Snowdevils are burrowing strikeworms that make their homes in the ground of the northern desert and hunt grazing animals. Like other and earlier species of this group of extremely strange metamorph birds, they are extremely sexually dimorphic, with males being small, short-lived flying birds that do not even feed during the short northern summer, while females are massive and sedentary, growing to lengths of 10 feet and sometimes reaching weights of almost a thousand pounds after a large meal. They live in a single burrow for their entire life, digging it out in their first summer when the desert briefly thaws and then slowly expanding it with shovel-like hind leg claws over many years, with a potential lifespan in excess of a century.
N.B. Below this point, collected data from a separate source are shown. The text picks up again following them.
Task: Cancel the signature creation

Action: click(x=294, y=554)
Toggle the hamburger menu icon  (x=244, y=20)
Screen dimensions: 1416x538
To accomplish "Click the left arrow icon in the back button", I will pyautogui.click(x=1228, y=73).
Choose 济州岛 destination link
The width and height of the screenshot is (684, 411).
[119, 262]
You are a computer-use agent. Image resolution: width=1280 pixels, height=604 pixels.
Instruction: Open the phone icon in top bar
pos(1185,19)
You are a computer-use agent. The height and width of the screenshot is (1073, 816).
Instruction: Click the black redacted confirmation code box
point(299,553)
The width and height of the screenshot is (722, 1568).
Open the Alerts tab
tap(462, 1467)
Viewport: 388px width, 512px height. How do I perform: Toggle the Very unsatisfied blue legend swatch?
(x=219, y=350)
The female snowdevil never turns around in its den, and never leaves it by more than half a body length, always keeping its deadly pronged jaws upward to face any foe or strike any potential prey; as for all bumblebirds, the larger set of jaws is actually derived from their wings, with the real jaw smaller and located between them.
The snowdevil lies in wait for weeks and sometimes months at a time for prey to come near, living most of its life in a dormant state. Yet even if it appears dead, down below the ground and its den entrance covered with snowfall, antifreeze chemicals course through its blood, preventing frostbite, and it is always perceptive to ground vibrations that hark the arrival of food. The snowdevil cannot hear - not really - for it has no external ear, or any ear drum at all. Its entire body instead feels the movement of footsteps and vocalizations coming from above, and so it reacts by vibrating muscles down its body length to rapidly warm itself and ready for attack. The success of the snowdevil lies in surprising the sonicorn as it steps above the burrow, focusing its jaws against its target via its heat-sensing organs, grabbing it with enough force to stab its chest and puncture its huge lungs to deafen it, and drag it below ground before its fellows can react. An attack takes place in seconds: the snow seems to explode in a white cloud that temporarily obscures visibility, as one member of a herd simply vanishes into thin air without time to call out. An adult snowdevil can survive for a year on a single kill like this, slowly gnawing on the carcass over months, which does not decompose in the cold. Once sparsely distributed over the land, the snowdevil now is widely abundant, sometimes occurring in aggregations, rendering the seemingly barren plains a mine-field of danger to an animal with little else to fear - and keeping the numbers of even the most seemingly invulnerable animals in check.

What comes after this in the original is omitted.